┌─ SUPPLIED RECORDS

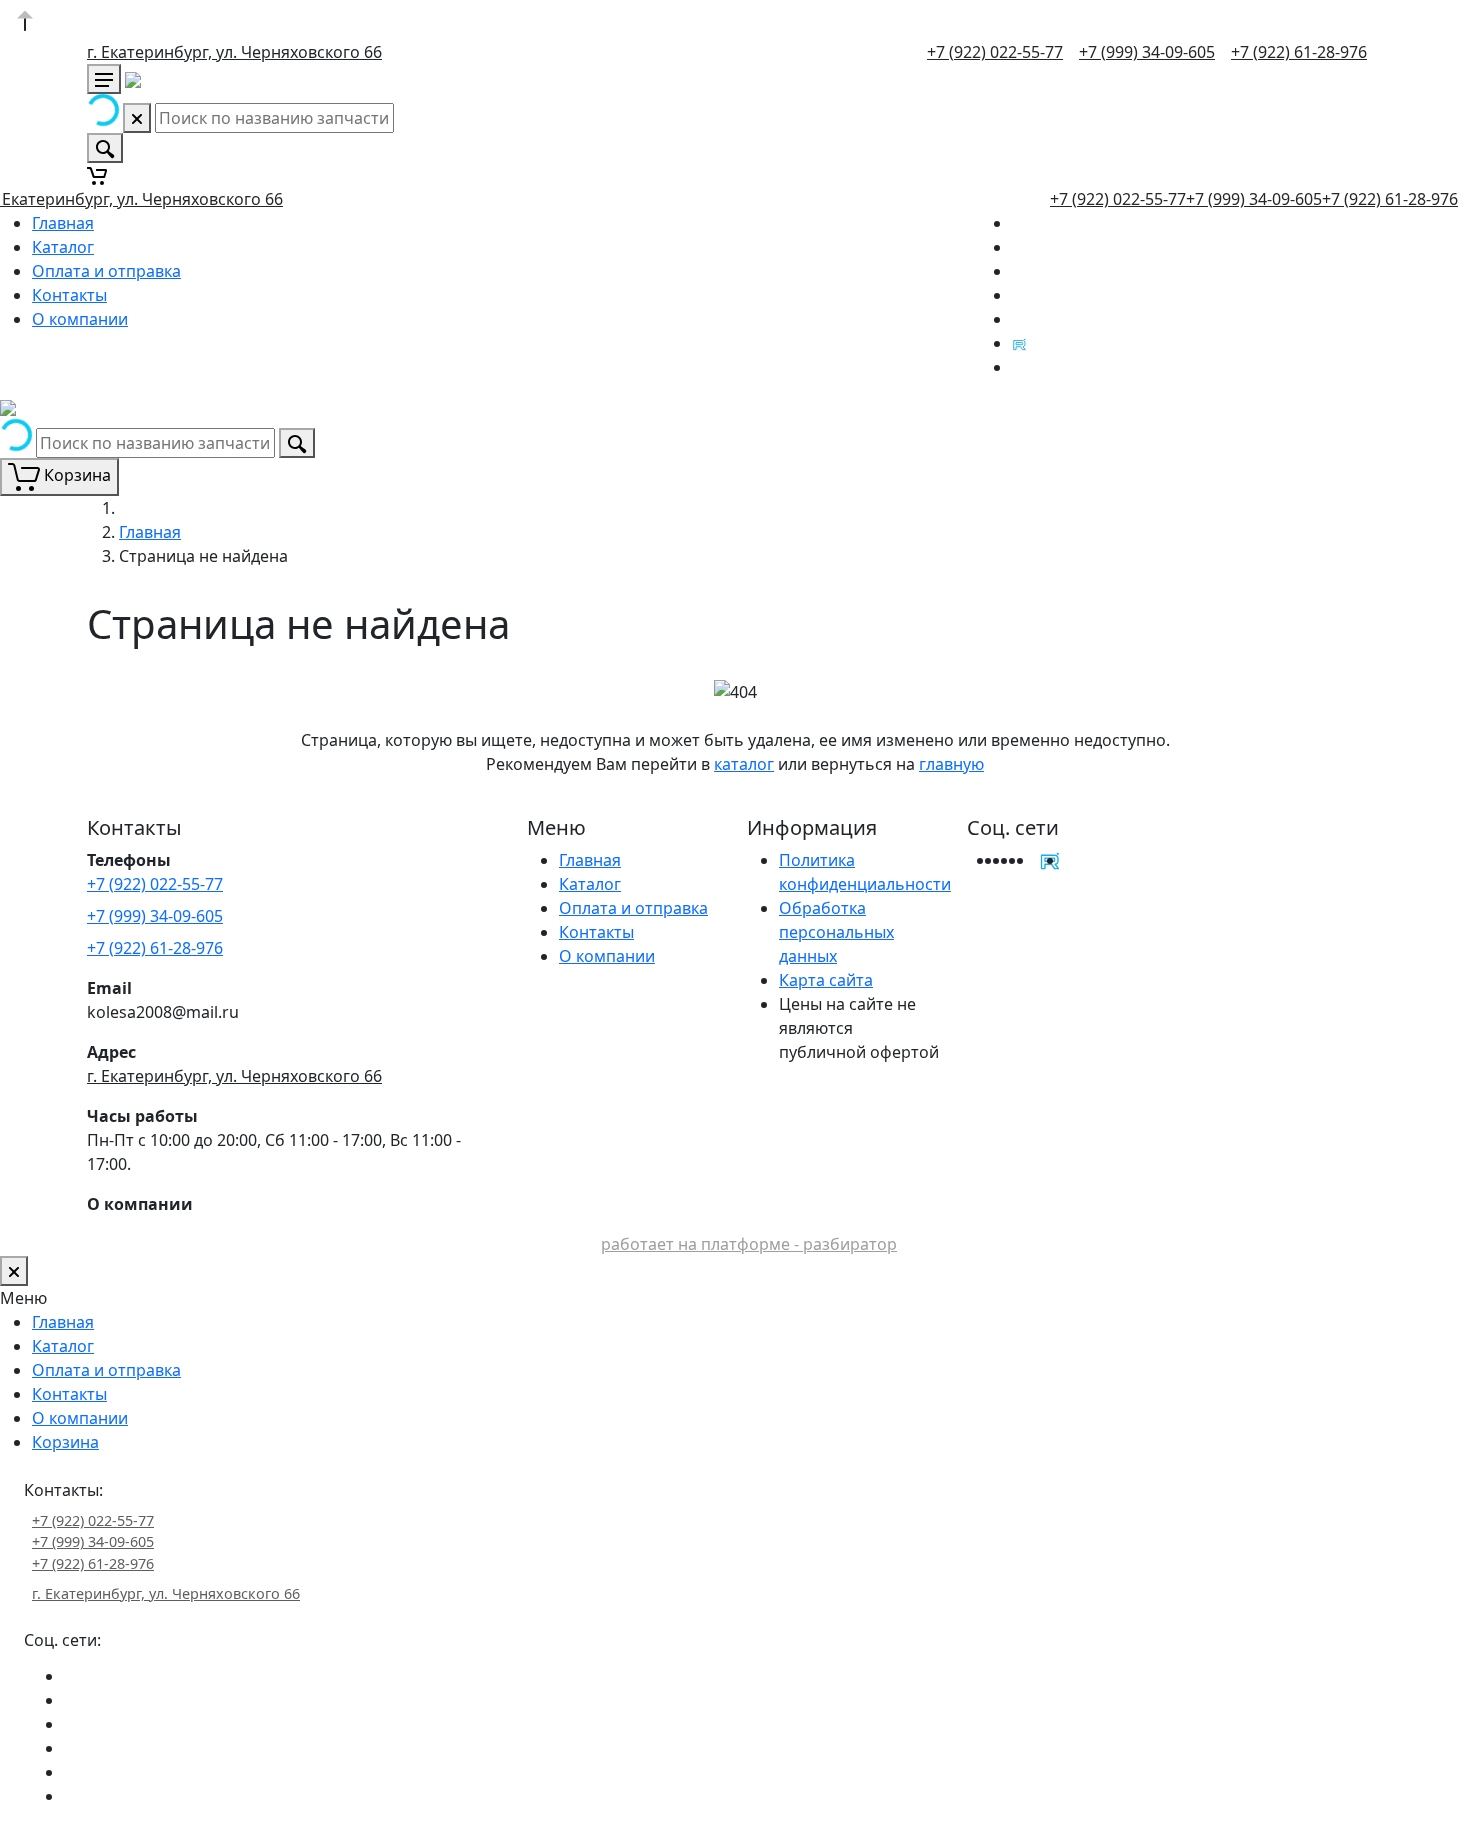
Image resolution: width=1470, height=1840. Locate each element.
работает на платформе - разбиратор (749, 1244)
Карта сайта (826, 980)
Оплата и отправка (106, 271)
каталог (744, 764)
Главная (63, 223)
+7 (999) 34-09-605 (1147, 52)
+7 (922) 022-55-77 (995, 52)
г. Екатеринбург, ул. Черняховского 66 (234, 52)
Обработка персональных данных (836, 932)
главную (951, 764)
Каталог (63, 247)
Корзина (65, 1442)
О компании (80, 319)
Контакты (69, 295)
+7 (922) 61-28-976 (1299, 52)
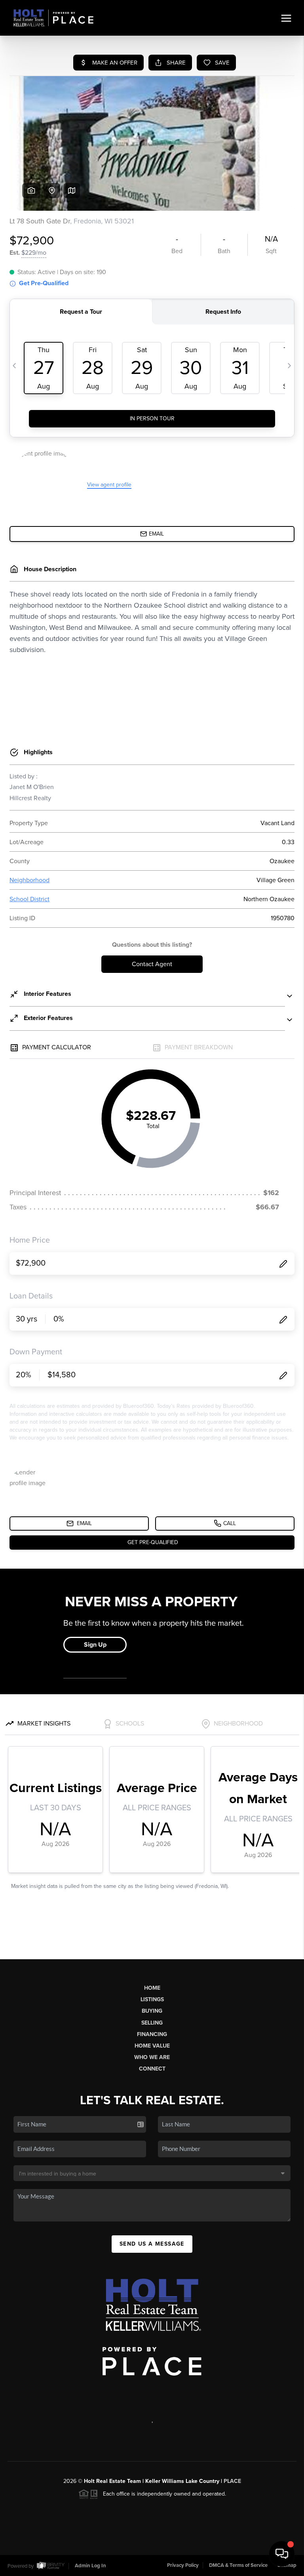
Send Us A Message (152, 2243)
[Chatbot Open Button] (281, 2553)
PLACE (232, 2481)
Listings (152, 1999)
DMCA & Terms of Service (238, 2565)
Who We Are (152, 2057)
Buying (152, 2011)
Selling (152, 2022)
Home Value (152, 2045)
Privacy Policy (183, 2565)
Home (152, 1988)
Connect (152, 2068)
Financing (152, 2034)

└─
┌─ SUPPLIED RECORDS

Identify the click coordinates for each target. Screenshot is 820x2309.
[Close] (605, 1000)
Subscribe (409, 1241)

└─

■ PROBLEM TO WORK ON ■
Above are records; write out the lines from the one with "Image resolution: width=1470, height=1840." down to the one with "Financing (152, 2034)", exactly, leaving the pictures out.

■ SOLUTION TO THIS TASK ■
Image resolution: width=1470, height=1840. Locate each element.
работает на платформе - разбиратор (749, 1244)
Карта сайта (826, 980)
Оплата и отправка (106, 271)
каталог (744, 764)
Главная (63, 223)
+7 (999) 34-09-605 (1147, 52)
+7 (922) 022-55-77 (995, 52)
г. Екатеринбург, ул. Черняховского 66 (234, 52)
Обработка персональных данных (836, 932)
главную (951, 764)
Каталог (63, 247)
Корзина (65, 1442)
О компании (80, 319)
Контакты (69, 295)
+7 (922) 61-28-976 (1299, 52)
Send Us A Message (152, 2243)
[Chatbot Open Button] (281, 2553)
PLACE (232, 2481)
Listings (152, 1999)
DMCA & Terms of Service (238, 2565)
Who We Are (152, 2057)
Buying (152, 2011)
Selling (152, 2022)
Home Value (152, 2045)
Privacy Policy (183, 2565)
Home (152, 1988)
Connect (152, 2068)
Financing (152, 2034)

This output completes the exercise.